Позволю себе добавить, что, наряду с лагерем и блокадой, коммунальная квартира (образ, к которому Фрейденберг вновь и вновь возвращается в своих записках) оказывается моделью сталинской системы. (Не забудем, что, как она писала, «есть разные степени заключения», и, разумеется, было бы сомнительно приравнивать коммунальную квартиру к лагерю; речь идет об общих структурных принципах и о символическом смысле.)
Перед нами круги блокады: комната, где члены семьи едят и испражняются на виду друг у друга; коммунальная квартира, где человек заперт вместе с чужими; «город-лагерь», где все живут под надзором тайной полиции; страна, в которой граждане находятся в полной культурной изоляции от остального мира.
Разрабатывая символический смысл образа блокады, Фрейденберг переходит от этнографического дневникового письма с его вниманием к быту (к тому, как человек ест, испражняется, совокупляется, спит) к категориям политической философии, делая важный вывод о нормализации исключительного. Так, описав в блокадной тетради положение человека, вынужденного жить у себя дома как в тюремной камере, она добавила: «Тирания создала из этого нормативный быт» (XVI: 119, 6).
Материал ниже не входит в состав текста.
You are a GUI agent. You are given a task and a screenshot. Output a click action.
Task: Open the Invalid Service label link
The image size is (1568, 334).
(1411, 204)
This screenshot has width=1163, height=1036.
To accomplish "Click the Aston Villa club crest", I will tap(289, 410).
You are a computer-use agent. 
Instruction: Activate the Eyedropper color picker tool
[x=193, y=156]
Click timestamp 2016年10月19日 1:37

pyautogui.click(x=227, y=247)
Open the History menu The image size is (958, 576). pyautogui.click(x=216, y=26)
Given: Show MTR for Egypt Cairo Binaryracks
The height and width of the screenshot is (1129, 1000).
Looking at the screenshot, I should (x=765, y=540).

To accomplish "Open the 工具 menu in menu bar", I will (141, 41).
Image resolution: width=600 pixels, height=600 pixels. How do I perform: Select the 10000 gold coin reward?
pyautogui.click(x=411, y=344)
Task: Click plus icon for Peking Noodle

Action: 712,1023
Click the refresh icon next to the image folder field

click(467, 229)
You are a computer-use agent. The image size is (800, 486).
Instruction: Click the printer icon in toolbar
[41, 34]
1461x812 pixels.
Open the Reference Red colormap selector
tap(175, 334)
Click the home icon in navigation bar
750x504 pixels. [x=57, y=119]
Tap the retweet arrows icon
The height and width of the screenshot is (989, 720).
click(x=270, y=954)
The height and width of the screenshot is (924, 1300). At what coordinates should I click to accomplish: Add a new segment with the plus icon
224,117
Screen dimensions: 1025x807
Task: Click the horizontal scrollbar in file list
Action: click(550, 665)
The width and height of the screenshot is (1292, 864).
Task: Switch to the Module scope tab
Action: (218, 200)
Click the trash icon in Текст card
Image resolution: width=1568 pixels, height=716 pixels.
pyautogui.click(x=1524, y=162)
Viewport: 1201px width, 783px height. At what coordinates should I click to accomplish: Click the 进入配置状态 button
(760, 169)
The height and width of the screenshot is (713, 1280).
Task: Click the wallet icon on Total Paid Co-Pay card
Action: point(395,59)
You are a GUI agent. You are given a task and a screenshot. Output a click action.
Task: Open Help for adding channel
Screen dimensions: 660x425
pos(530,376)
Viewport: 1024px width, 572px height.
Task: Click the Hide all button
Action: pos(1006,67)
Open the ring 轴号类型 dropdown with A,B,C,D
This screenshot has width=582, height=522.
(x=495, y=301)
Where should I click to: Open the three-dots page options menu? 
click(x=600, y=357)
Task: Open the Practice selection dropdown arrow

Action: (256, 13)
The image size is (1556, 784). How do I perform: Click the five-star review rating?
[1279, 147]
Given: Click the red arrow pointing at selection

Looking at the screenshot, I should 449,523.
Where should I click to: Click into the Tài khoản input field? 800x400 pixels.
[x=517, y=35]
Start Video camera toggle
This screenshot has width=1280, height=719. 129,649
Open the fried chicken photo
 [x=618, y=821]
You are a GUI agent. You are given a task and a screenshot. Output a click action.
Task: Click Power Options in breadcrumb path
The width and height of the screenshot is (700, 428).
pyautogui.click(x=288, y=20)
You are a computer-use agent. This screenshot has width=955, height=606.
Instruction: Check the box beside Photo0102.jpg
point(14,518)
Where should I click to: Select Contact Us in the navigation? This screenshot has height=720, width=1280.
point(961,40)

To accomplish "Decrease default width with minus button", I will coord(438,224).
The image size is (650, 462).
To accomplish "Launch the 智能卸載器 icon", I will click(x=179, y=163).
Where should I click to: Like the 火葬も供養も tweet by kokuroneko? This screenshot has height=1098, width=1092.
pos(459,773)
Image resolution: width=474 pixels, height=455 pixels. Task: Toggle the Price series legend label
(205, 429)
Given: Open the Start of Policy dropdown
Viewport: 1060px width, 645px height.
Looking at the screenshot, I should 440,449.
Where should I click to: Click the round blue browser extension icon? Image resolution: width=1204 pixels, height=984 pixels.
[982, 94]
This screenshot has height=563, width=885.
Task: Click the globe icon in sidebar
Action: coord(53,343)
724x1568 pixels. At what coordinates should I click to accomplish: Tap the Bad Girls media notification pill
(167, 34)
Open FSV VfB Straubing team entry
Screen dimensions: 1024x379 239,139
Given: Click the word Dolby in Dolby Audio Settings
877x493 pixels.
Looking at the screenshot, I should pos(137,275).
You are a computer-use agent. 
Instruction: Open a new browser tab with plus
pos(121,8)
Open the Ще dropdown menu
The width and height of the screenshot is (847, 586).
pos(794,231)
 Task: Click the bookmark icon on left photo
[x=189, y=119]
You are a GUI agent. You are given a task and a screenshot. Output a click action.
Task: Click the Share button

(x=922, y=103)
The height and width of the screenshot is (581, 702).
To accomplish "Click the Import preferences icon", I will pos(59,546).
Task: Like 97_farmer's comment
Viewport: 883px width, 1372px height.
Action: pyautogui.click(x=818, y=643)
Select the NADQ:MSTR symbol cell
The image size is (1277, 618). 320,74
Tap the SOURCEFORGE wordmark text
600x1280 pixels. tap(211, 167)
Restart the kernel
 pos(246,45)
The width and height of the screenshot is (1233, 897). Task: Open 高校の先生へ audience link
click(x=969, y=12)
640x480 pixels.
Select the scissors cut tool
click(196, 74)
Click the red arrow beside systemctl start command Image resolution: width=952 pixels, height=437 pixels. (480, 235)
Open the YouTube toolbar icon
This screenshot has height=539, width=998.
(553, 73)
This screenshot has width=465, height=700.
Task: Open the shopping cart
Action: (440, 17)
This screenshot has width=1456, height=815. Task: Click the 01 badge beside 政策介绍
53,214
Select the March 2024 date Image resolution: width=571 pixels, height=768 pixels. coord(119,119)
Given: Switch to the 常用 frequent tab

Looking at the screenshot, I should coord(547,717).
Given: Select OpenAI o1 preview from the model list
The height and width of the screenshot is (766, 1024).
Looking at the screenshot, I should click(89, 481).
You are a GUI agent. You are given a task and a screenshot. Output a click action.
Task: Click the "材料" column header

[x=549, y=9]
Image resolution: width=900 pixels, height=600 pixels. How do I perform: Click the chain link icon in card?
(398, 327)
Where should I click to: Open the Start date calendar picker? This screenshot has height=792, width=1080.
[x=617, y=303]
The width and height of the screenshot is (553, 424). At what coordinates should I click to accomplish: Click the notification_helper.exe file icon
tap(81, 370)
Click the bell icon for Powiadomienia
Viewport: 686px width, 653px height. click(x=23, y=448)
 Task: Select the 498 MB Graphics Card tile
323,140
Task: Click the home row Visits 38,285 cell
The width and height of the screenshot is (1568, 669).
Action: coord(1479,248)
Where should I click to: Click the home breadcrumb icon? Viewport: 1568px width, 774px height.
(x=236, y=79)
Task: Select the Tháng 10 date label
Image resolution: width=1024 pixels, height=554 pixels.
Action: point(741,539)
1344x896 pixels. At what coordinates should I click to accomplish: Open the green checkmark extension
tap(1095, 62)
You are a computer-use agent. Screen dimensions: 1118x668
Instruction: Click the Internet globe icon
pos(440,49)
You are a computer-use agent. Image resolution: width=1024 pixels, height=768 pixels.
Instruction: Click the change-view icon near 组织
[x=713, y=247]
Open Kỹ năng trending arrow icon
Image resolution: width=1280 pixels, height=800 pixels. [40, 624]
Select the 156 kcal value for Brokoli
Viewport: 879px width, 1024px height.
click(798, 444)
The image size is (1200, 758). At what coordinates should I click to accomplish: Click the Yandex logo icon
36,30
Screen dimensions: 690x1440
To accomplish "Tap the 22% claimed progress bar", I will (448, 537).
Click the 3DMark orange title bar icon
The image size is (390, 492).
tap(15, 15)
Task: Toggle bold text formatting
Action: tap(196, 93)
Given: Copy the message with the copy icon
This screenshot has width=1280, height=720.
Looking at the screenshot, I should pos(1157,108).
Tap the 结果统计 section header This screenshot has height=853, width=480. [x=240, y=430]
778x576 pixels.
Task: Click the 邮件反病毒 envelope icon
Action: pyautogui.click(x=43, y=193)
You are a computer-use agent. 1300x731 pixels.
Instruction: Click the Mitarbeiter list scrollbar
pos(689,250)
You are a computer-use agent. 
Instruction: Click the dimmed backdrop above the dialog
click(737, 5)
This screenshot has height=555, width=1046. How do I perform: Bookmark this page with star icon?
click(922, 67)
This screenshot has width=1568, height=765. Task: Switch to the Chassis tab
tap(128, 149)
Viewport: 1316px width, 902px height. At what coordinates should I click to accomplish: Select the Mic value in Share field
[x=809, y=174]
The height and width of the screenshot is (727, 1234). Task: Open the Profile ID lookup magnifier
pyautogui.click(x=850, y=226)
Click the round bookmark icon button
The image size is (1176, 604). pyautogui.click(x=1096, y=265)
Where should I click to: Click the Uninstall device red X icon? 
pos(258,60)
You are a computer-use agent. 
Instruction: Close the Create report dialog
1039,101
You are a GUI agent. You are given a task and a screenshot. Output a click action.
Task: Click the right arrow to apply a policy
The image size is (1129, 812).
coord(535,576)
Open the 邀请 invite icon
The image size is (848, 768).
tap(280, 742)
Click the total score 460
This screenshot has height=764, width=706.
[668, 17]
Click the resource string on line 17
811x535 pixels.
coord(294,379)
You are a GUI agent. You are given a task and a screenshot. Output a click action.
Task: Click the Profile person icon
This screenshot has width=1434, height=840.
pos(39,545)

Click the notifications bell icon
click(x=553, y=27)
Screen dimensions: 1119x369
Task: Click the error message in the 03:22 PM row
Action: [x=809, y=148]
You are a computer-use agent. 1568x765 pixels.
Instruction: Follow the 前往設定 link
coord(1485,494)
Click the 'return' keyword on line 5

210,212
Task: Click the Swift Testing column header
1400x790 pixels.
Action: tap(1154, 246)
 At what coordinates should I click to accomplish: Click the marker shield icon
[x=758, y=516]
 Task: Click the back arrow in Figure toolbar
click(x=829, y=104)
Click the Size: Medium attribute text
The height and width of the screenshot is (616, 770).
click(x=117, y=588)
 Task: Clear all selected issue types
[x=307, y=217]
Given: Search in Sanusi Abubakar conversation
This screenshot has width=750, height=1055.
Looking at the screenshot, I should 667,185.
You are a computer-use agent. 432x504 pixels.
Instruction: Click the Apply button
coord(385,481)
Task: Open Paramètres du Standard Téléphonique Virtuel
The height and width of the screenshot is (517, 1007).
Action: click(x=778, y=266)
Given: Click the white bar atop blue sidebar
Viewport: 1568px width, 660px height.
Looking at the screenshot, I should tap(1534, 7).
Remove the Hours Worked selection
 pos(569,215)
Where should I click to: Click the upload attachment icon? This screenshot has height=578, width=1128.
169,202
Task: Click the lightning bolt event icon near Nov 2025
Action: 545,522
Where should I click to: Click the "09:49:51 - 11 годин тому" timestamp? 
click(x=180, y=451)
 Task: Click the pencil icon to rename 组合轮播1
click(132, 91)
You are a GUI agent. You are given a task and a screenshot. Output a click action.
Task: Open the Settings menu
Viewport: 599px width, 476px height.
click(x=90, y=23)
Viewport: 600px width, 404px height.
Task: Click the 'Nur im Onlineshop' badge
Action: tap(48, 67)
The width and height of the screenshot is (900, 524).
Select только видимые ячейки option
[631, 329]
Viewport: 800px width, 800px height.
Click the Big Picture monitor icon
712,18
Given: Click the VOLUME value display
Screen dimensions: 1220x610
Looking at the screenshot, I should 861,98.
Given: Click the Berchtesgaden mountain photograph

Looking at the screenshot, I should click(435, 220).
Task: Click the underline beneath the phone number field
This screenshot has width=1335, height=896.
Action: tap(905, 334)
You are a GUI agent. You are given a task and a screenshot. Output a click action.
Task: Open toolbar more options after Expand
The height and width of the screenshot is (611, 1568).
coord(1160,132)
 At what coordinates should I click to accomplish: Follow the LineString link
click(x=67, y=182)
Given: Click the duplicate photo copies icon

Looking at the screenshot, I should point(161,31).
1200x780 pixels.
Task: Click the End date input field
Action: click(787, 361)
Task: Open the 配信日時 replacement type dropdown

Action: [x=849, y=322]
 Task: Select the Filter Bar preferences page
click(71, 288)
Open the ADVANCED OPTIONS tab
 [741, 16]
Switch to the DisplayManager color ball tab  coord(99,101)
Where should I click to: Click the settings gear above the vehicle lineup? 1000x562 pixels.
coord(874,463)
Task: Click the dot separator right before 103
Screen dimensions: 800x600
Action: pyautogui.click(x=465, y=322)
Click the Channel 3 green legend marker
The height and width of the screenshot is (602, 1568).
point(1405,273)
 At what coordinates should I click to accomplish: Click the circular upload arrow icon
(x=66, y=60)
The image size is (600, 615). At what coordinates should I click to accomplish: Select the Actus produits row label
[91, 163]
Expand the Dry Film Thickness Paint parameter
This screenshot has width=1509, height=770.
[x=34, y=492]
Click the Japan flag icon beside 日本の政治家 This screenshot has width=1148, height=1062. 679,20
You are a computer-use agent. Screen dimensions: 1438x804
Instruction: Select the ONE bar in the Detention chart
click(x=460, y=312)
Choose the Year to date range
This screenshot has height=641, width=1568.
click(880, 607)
Тогда же, во время блокады, Фрейденберг заметила, что «[г]олодание было признано нормативным явлением» (XIV: 89, 47). Говорила она и о нормализации cмерти гражданского населения на улицах города в ходе ежедневных артобстрелов (XVIII: 138, 10–11). Напомним, что в блокадных записках Фрейденберг сделала вывод большой теоретической силы: «История знала осады и катастрофы. Но еще никогда человеческие бедствия не бывали задуманы в виде нормативного бытового явления» (XVIII: 138, 10). (Об убежденности современного человека в том, что «бедствия составляют нормальную форму бытия», писала в своих блокадных записях и Лидия Гинзбург112.)
Через много лет именно так – через понятие нормализации – определил сущность концлагеря Агамбен, говоря о нацистских лагерях: лагерь – «это пространство, возникающее тогда, когда чрезвычайное положение превращается в правило <…> осуществляется в нормальном режиме»113. Агамбен отталкивался при этом от теории «чрезвычайного положения» (нем. Ausnahmezustand), или «осадного положения» (фр. l’état de siège), разработанной Карлом Шмиттом.